Genellikle orman içi açıklıkları olan yaylalarımız, buralara yakın olan köylerimizin halkı tarafından yaylacılık faaliyetlerinde kullanılmaktadır. Uzun süre yeşil kalabilen yaylalarımız, köylülerimizin küçük ve büyükbaş hayvanlarını götürerek, yaz boyunca kalabilecekleri ve hayvanlarını besleyebilecekleri alanlardır. En güzel yaylalarından biri de Akçakoca Yaylası’dır. Bulutların ve ağaçların aralanıp dünyanın çatısının görünmesine izin verdiği bu güzel yayla, sarıçam ve köknar ağaçları ile çevrilidir.

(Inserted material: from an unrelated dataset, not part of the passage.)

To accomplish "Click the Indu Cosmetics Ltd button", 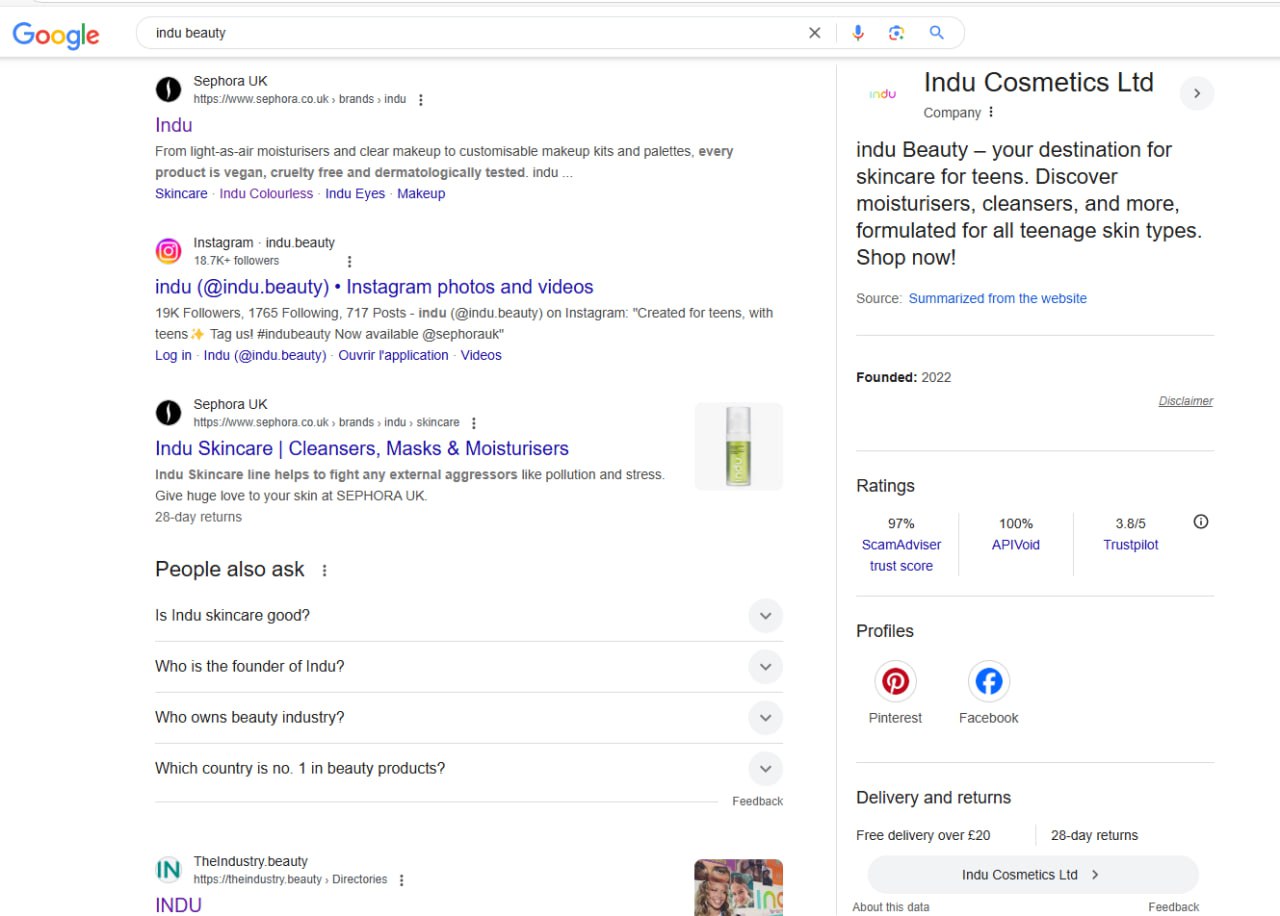I will pyautogui.click(x=1032, y=875).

Kuzey Anadolu Fay Hattı adı verilen, İzmit Körfezi’nden başlayarak Van Gölü’nün kuzeyine kadar ulaşan ve ülkemizde meydana gelen birçok depremin görüldüğü hat üzerinde bulunan Mengen, ikinci derecede tehlikeli deprem bölgesi üzerindedir.

ULAŞIM
İlçemizin Bolu ile ulaşımı, asfalt karayolu ile Yeniçağa ve Gökçesu üzerinden sağlanmaktadır. İlçemizin diğer bazı merkezlere olan uzaklıkları şöyledir:

Mengen-Yeniçağa: 20 km
Mengen-Bartın: 110 km
Mengen-Gerede: 30 km
Mengen-İstanbul: 310 km
Mengen-Devrek: 40 km
Mengen-Bursa: 335 km
Mengen-Yedigöller: 56 km
Mengen-İzmir: 657 km
Mengen-Çaycuma: 67 km
Mengen-Adana: 661 km
Mengen-Gölcük: 78 km
Mengen-Antalya: 717 km
Mengen-Zonguldak: 90 km
Mengen-Trabzon: 780 km
Mengen-Abant: 94 km
Mengen-Muğla: 840 km
Mengen 1948 yılında iki mahalle, 70-80 haneden ibaret bir bucak iken, bugün 1358 mesken, 302 işyeri ile toplam 1660 adet konut ve işyeri vardır. Buna rağmen İlçede önemli ölçüde konut sıkıntısı vardır. Konut kiraları ortalama kırkmilyon ile yüzmilyon arasındadır. İlçede bir kısım konut inşaatları devam etmekte olup, Beşler Doğuş Yapı Kooperatifi inşaatı bitme aşamasındadır. bitirilmesi halinde 126 konut kullanıma girecektir. Buda konut sıkıntısını bir nebze rahatlatacaktır.

İlçede sosyal yaşantı normal düzeydedir. Halkın büyük şehirlerle devamlı irtibatı olması ve aşçılık mesleği bu yaşantının önemli faktörlerindendir. Bu nedenle halk büyük şehirlerden aldığı sosyal ve kültürel yaşantı örneğini rahatlıkla uygulayabilmektedir.

2002-2003 öğretim yılında köy ilkokullarımızın tamamı Taşımalı İlköğretim Uygulamasına alınmış, taşımalı sistem ile Merkez, Gökçesu, Pazarköy beldelerine ve Devrek İlçesine bağlı Yazıcık İlköğretim okuluna toplam 704 öğrenci taşınmakta, bu öğrencilerin yemek masrafları Sosyal Yardımlaşma ve Dayanışma Vakfı tarafından karşılanmaktadır.
İlçemizde önemli bir iş sahası bulunmamaktadır. Nüfusun yarıdan fazlasını oluşturan çoğunluk aşçılık mesleğini icra etmekte ve diğer iş kollarında çalışmak üzere büyük şehirlere ve yurt dışına gitmektedir.

İlçemizde önemli sayılabilecek iş sahası olarak GENTAŞ Werzalit Fabrikasında 450 ve Gökçesu Havalisinde bulunan özel kömür ocaklarında 600 işçinin çalıştığı bilinmektedir. Bunun dışında kalan diğer halk genellikle tarım, orman, hayvancılık, nakliyatçılık, ticaret, küçük sanayii dallarında ve Kamu kurum ve Kuruluşlarında çalışmaktadır.